▶ EXERCISE PROMPT: Echo every line of the records below verbatim, changing nothing.

Items from a data source:
........

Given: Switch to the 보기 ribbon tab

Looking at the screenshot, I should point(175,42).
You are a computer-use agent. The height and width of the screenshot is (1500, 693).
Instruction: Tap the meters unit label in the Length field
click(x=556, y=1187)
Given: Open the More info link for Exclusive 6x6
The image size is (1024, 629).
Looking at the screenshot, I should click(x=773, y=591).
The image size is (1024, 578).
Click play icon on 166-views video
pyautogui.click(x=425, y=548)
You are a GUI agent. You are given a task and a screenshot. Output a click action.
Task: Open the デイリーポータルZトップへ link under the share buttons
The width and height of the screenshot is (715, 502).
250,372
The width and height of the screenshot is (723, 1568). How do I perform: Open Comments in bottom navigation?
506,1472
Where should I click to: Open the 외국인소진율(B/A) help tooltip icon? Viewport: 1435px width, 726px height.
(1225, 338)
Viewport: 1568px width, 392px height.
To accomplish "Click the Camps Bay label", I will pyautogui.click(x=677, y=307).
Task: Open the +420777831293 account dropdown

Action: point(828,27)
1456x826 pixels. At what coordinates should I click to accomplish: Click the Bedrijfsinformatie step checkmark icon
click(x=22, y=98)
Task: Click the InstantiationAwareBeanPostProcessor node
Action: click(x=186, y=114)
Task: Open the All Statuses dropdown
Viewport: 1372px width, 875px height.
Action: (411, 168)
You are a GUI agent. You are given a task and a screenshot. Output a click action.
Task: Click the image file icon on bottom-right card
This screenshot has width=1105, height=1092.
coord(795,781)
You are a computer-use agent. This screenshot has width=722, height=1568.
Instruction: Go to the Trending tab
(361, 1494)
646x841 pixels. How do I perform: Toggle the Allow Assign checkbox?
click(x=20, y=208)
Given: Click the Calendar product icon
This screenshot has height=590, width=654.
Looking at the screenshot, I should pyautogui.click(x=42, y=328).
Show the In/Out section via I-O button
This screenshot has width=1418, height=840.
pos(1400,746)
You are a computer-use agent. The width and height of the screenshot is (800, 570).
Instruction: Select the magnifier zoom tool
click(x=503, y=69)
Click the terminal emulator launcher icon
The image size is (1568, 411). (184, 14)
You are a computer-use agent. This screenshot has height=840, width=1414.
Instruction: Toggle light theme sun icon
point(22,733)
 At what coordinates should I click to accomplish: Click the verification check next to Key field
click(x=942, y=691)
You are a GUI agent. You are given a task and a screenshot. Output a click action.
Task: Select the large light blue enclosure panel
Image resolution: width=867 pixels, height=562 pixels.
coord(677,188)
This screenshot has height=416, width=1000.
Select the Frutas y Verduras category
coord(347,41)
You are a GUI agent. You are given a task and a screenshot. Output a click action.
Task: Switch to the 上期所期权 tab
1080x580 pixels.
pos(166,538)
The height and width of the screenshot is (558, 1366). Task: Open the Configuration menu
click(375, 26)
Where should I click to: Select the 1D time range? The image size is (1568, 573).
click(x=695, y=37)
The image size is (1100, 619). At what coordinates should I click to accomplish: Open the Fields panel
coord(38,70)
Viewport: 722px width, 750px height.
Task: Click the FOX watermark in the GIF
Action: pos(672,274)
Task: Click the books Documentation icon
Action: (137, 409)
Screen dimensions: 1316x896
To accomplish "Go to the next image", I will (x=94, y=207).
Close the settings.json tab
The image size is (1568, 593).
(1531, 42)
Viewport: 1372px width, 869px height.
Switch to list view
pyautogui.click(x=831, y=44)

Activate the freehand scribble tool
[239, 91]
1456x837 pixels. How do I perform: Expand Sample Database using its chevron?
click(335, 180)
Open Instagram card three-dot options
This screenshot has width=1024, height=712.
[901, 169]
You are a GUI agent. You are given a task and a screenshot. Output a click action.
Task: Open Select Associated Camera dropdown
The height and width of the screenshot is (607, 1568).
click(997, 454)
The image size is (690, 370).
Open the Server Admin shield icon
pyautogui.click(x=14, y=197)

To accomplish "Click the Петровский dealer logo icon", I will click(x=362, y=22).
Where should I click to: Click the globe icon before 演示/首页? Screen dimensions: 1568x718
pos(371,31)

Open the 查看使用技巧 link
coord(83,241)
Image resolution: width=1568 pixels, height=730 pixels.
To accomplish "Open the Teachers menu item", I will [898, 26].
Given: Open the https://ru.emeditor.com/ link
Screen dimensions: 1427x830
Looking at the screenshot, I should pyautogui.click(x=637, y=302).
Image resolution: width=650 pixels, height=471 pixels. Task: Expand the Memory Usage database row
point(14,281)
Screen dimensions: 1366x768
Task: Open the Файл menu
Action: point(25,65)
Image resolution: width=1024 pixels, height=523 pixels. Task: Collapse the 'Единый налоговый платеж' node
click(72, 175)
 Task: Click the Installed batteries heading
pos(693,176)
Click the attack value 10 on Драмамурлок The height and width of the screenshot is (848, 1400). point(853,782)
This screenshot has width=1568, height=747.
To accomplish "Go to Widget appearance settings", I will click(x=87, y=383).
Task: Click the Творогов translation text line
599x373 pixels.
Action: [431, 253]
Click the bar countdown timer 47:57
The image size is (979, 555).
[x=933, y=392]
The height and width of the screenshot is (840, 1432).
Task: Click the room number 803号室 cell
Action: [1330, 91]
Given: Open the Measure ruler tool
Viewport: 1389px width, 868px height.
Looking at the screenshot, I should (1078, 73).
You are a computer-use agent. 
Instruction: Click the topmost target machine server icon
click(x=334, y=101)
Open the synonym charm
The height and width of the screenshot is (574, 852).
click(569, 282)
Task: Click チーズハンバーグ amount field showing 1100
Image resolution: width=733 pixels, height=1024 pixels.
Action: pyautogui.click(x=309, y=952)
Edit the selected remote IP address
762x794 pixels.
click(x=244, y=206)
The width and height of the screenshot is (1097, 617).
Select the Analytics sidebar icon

........

▶ OUTPUT FOR THIS TASK:
Given: Switch to the 보기 ribbon tab

Looking at the screenshot, I should point(175,42).
You are a computer-use agent. The height and width of the screenshot is (1500, 693).
Instruction: Tap the meters unit label in the Length field
click(x=556, y=1187)
Given: Open the More info link for Exclusive 6x6
The image size is (1024, 629).
Looking at the screenshot, I should click(x=773, y=591).
The image size is (1024, 578).
Click play icon on 166-views video
pyautogui.click(x=425, y=548)
You are a GUI agent. You are given a task and a screenshot. Output a click action.
Task: Open the デイリーポータルZトップへ link under the share buttons
The width and height of the screenshot is (715, 502).
250,372
The width and height of the screenshot is (723, 1568). How do I perform: Open Comments in bottom navigation?
506,1472
Where should I click to: Open the 외국인소진율(B/A) help tooltip icon? Viewport: 1435px width, 726px height.
(1225, 338)
Viewport: 1568px width, 392px height.
To accomplish "Click the Camps Bay label", I will pyautogui.click(x=677, y=307).
Task: Open the +420777831293 account dropdown

Action: point(828,27)
1456x826 pixels. At what coordinates should I click to accomplish: Click the Bedrijfsinformatie step checkmark icon
click(x=22, y=98)
Task: Click the InstantiationAwareBeanPostProcessor node
Action: click(x=186, y=114)
Task: Open the All Statuses dropdown
Viewport: 1372px width, 875px height.
Action: (411, 168)
You are a GUI agent. You are given a task and a screenshot. Output a click action.
Task: Click the image file icon on bottom-right card
This screenshot has width=1105, height=1092.
coord(795,781)
You are a computer-use agent. This screenshot has width=722, height=1568.
Instruction: Go to the Trending tab
(361, 1494)
646x841 pixels. How do I perform: Toggle the Allow Assign checkbox?
click(x=20, y=208)
Given: Click the Calendar product icon
This screenshot has height=590, width=654.
Looking at the screenshot, I should pyautogui.click(x=42, y=328).
Show the In/Out section via I-O button
This screenshot has width=1418, height=840.
pos(1400,746)
You are a computer-use agent. The width and height of the screenshot is (800, 570).
Instruction: Select the magnifier zoom tool
click(x=503, y=69)
Click the terminal emulator launcher icon
The image size is (1568, 411). (184, 14)
You are a computer-use agent. This screenshot has height=840, width=1414.
Instruction: Toggle light theme sun icon
point(22,733)
 At what coordinates should I click to accomplish: Click the verification check next to Key field
click(x=942, y=691)
You are a GUI agent. You are given a task and a screenshot. Output a click action.
Task: Select the large light blue enclosure panel
Image resolution: width=867 pixels, height=562 pixels.
coord(677,188)
This screenshot has height=416, width=1000.
Select the Frutas y Verduras category
coord(347,41)
You are a GUI agent. You are given a task and a screenshot. Output a click action.
Task: Switch to the 上期所期权 tab
1080x580 pixels.
pos(166,538)
The height and width of the screenshot is (558, 1366). Task: Open the Configuration menu
click(375, 26)
Where should I click to: Select the 1D time range? The image size is (1568, 573).
click(x=695, y=37)
The image size is (1100, 619). At what coordinates should I click to accomplish: Open the Fields panel
coord(38,70)
Viewport: 722px width, 750px height.
Task: Click the FOX watermark in the GIF
Action: pos(672,274)
Task: Click the books Documentation icon
Action: (137, 409)
Screen dimensions: 1316x896
To accomplish "Go to the next image", I will (x=94, y=207).
Close the settings.json tab
The image size is (1568, 593).
(1531, 42)
Viewport: 1372px width, 869px height.
Switch to list view
pyautogui.click(x=831, y=44)

Activate the freehand scribble tool
[239, 91]
1456x837 pixels. How do I perform: Expand Sample Database using its chevron?
click(335, 180)
Open Instagram card three-dot options
This screenshot has width=1024, height=712.
[901, 169]
You are a GUI agent. You are given a task and a screenshot. Output a click action.
Task: Open Select Associated Camera dropdown
The height and width of the screenshot is (607, 1568).
click(997, 454)
The image size is (690, 370).
Open the Server Admin shield icon
pyautogui.click(x=14, y=197)

To accomplish "Click the Петровский dealer logo icon", I will click(x=362, y=22).
Where should I click to: Click the globe icon before 演示/首页? Screen dimensions: 1568x718
pos(371,31)

Open the 查看使用技巧 link
coord(83,241)
Image resolution: width=1568 pixels, height=730 pixels.
To accomplish "Open the Teachers menu item", I will [898, 26].
Given: Open the https://ru.emeditor.com/ link
Screen dimensions: 1427x830
Looking at the screenshot, I should pyautogui.click(x=637, y=302).
Image resolution: width=650 pixels, height=471 pixels. Task: Expand the Memory Usage database row
point(14,281)
Screen dimensions: 1366x768
Task: Open the Файл menu
Action: point(25,65)
Image resolution: width=1024 pixels, height=523 pixels. Task: Collapse the 'Единый налоговый платеж' node
click(72, 175)
 Task: Click the Installed batteries heading
pos(693,176)
Click the attack value 10 on Драмамурлок The height and width of the screenshot is (848, 1400). point(853,782)
This screenshot has width=1568, height=747.
To accomplish "Go to Widget appearance settings", I will click(x=87, y=383).
Task: Click the Творогов translation text line
599x373 pixels.
Action: [431, 253]
Click the bar countdown timer 47:57
The image size is (979, 555).
[x=933, y=392]
The height and width of the screenshot is (840, 1432).
Task: Click the room number 803号室 cell
Action: [1330, 91]
Given: Open the Measure ruler tool
Viewport: 1389px width, 868px height.
Looking at the screenshot, I should (1078, 73).
You are a computer-use agent. 
Instruction: Click the topmost target machine server icon
click(x=334, y=101)
Open the synonym charm
The height and width of the screenshot is (574, 852).
click(569, 282)
Task: Click チーズハンバーグ amount field showing 1100
Image resolution: width=733 pixels, height=1024 pixels.
Action: pyautogui.click(x=309, y=952)
Edit the selected remote IP address
762x794 pixels.
click(x=244, y=206)
The width and height of the screenshot is (1097, 617).
Select the Analytics sidebar icon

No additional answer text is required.